Let's sayIDrawShape is an interface with the drawShape method.  DrawShape implements the IDrawShape interface. We create an IContourbridge interface with the drawContour method. The contour class implements the IContour interface. The ellipse class will have a, b , r properties and drawShape (an instance of DrawShape). The ellipse class implements the contour bridge interface to implement the drawContour method. The  drawContour method calls the drawShape method on the drawShape instance.

The following code demonstrates the bridge implementation: 

//main package has examples shown
// in Hands-On Data Structures and algorithms with Go book
package main
// importing fmt package
import (
 "fmt"
)
//IDrawShape interface
type IDrawShape interface {
 drawShape(x[5] float32,y[5] float32)
}
//DrawShape struct
type DrawShape struct{}
drawShape method

The drawShape method draws the shape given the coordinates, as shown in the following code:

// DrawShape struct has method draw Shape with float x and y coordinates
func (drawShape DrawShape) drawShape(x[5] float32, y[5] float32) {
 fmt.Println("Drawing Shape")
}
//IContour interace
type IContour interface {
 drawContour(x[5] float32 ,y[5] float32)
 resizeByFactor(factor int)
}
//DrawContour struct
type DrawContour struct {
 x[5] float32
 y[5] float32
 shape DrawShape
 factor int
}
drawContour method

The drawContour method of the DrawContour classcalls the drawShape method on the shape instance, this is shown in the following code:

//DrawContour method drawContour given the coordinates
func (contour DrawContour) drawContour(x[5] float32,y[5] float32) {
 fmt.Println("Drawing Contour")
 contour.shape.drawShape(contour.x,contour.y)
}
//DrawContour method resizeByFactor given factor
func (contour DrawContour) resizeByFactor(factor int) {
 contour.factor = factor
}
// main method
func main() {
var x = [5]float32{1,2,3,4,5}
var y = [5]float32{1,2,3,4,5}
var contour IContour = DrawContour{x,y,DrawShape{},2}
contour.drawContour(x,y)
 contour.resizeByFactor(2)
}

Run the following commands:

go run bridge.go

 

The following screenshot displays the output:

We will take a look at Composite, Decorator, Facade and Flyweight design patterns in the next sections.

Composite

A composite is a group of similar objects in a single object. Objects are stored in a tree form to persist the whole hierarchy. The composite pattern is used to change a hierarchical collection of objects. The composite pattern is modeled on a heterogeneous collection. New types of objects can be added without changing the interface and the client code. You can use the composite pattern, for example, for UI layouts on the web, for directory trees, and for managing employees across departments. The pattern provides a mechanism to access the individual objects and groups in a similar manner.
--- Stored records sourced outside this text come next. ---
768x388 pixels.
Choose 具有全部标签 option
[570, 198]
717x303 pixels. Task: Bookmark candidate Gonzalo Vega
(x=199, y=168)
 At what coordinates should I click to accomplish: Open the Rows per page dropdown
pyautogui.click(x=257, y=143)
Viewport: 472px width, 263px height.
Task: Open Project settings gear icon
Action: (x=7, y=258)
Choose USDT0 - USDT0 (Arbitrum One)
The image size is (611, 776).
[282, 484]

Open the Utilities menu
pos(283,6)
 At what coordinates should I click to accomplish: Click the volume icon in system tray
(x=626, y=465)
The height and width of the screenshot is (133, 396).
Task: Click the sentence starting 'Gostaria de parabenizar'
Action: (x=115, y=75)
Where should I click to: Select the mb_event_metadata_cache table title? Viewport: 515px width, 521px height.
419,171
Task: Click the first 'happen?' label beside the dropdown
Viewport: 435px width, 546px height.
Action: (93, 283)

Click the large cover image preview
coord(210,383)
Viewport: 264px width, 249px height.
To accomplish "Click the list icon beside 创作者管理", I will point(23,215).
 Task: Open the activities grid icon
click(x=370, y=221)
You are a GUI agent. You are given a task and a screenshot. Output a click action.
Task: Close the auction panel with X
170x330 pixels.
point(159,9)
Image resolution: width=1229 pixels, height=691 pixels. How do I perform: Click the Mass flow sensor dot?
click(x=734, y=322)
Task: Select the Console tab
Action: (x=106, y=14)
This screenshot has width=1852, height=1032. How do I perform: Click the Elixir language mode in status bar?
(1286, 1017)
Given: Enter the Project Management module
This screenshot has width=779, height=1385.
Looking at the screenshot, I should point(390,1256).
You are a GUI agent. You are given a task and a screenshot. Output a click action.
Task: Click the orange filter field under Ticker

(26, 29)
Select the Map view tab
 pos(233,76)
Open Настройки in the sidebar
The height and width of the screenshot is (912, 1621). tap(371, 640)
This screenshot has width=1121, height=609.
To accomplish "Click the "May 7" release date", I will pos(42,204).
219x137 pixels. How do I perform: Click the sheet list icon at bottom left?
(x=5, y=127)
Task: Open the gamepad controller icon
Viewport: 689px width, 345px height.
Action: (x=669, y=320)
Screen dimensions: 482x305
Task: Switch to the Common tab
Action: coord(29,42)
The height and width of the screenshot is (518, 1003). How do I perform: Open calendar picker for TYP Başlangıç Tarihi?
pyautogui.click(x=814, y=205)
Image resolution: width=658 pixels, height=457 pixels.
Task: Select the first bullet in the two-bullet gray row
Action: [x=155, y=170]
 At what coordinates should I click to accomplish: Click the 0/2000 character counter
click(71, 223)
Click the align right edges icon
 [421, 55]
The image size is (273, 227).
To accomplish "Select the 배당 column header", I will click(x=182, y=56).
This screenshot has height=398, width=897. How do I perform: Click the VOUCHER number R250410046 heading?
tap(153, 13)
The composite pattern comprises the component interface, component class, composite, and client:

  • The component interface defines the default behavior of all objects and behaviors for accessing the components of the composite.
  • The composite and component classes implement the component interface.
  • The client interacts with the component interface to invoke methods in the composite.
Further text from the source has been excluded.